Mysterious Doctor Satan was later remade in Turkish as The Deathless Devil.

==Plot==
Governor Bronson, who raised Bob Wayne from childhood after the death of his parents, is killed at the hands of a world-domination-seeking mad scientist called Doctor Satan. Fearing his death might be at hand, as it has been for everyone else who had opposed the Doctor, the Governor first confides in Wayne with a secret about his past. Bob's father was really an outlaw in the Old West, who fought injustice while wearing a chainmail cowl and leaving small coiled copper snakes as his calling card.

Following his guardian's death, Wayne decides to adopt his father's Copperhead persona and cowl. Doctor Satan, meanwhile, requires only a remote control device invented by Professor Scott to complete his army of killer robots and gain all the power and riches he desires.

The Copperhead battles Doctor Satan, rescuing the Professor and others and preventing the Doctor from completing his plot.

==Cast==

- Eduardo Ciannelli (credited as Edward Ciannelli) as mad scientist Doctor Satan.
- Robert Wilcox as Bob Wayne/The Copperhead
- William Newell as Speed Martin, a reporter
- C. Montague Shaw as Professor Thomas Scott, inventor of a remote control device for the military
- Ella Neal as Lois Scott, reporter and Professor Scott's daughter
- Dorothy Herbert as Alice Brent, Professor Scott's secretary
- Charles Trowbridge as Governor Bronson
- Jack Mulhall as Police Chief Rand
- Edwin Stanley as Col. Bevans
- Walter McGrail as Stoner, thug leader
- Joe McGuinn as Gort, a thug
- Bud Geary as Hallett, a thug
- Paul Marion as Corbay, a thug
- Archie Twitchell as Ross, airport radio operator
- Lynton Brent as Scarlett, a thug
- Ken Terrell as Corwin, a thug
- Al Taylor as Joe, a thug
- Bert LeBaron as Fallon, gas plant thug
- Tom Steele as The Robot

==Chapter titles==

1. Return of the Copperhead (30 min 15s)
2. Thirteen Steps (17 min 41s)
3. Undersea Tomb (17 min 18s)
4. The Human Bomb (16 min 42s)
5. Doctor Satan's Man of Steel (16 min 54s)
6. Double Cross (16 min 44s)
7. The Monster Strikes (16 min 53s)
8. Highway of Death (16 min 40s)
9. Double Jeopardy (16 min 39s)
10. Bridge of Peril (16 min 40s)
11. Death Closes In (17 min 12s)
12. Crack-Up (17 min 16s)
13. Disguised (16 min 42s)
14. The Flaming Coffin (16 min 45s)
15. Doctor Satan Strikes (16 min 44s)
_{Source:}

==Production==
Mysterious Doctor Satan was originally planned as a Superman serial for Republic, but the license National Comics provided to the Fleischer Studios to make their Superman cartoon series was exclusive and therefore prevented other film companies from using the character at the time, even in a non-animated production. The script was subsequently reworked with a new character standing in for Superman. The Copperhead's love interest, Lois, had only her surname changed between these drafts, while his secret identity, down to the surname, mimicked Batman's Bruce Wayne, National's other major comic book character.

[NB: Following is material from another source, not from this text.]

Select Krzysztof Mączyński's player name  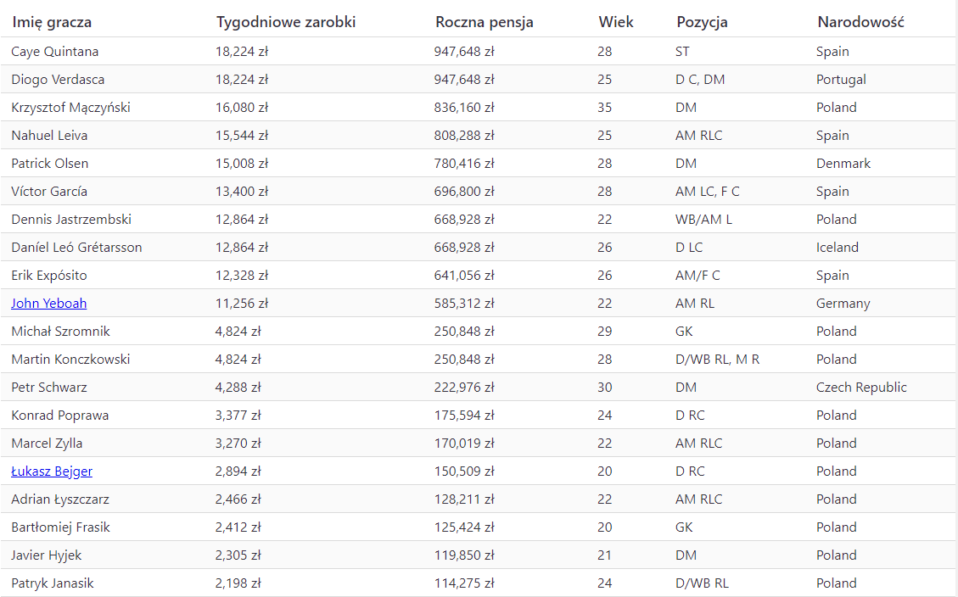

Mysterious Doctor Satan (serial production number 1095) was filmed between September 20 and October 29, 1940, under the working title Doctor Satan, at a cost of $147,381.

According to Raymond William Stedman in Serials: Suspense and Drama By Installment (1971), Republic was unconsciously "observing the transfer of the costumed crusader from prairie to pavement" in the writing of this serial. The western cowboy hero would soon be replaced in popular culture by superheroes and masked crimefighters.

===Special effects===
The Mysterious Doctor Satan serial introduces the updated "Republic robot", described in Phil Hardy's The Aurum Film Encyclopedia: Science Fiction as "charming, rather than frightening". A more primitive design had appeared in Undersea Kingdom. The new robot would appear again in Zombies of the Stratosphere (1952). It was parodied in the metafictional The Adventures of Captain Proton "holo-novels" of Star Trek: Voyager as "Satan's Robot".

Director William Witney in his book, In a Door, Into a Fight, Out a Door, Into a Chase: Moviemaking Remembered by the Guy at the Door (2005), considered the Mysterious Doctor Satan as one of his lesser serials. He was especially unhappy with the robot and proposed a more extravagant one to special effects head Howard Lydecker. The studio, however, had neither time nor money to create the new robot before filming was to begin, so Witney was stuck with the "hot water boiler" used in previous Republic serials.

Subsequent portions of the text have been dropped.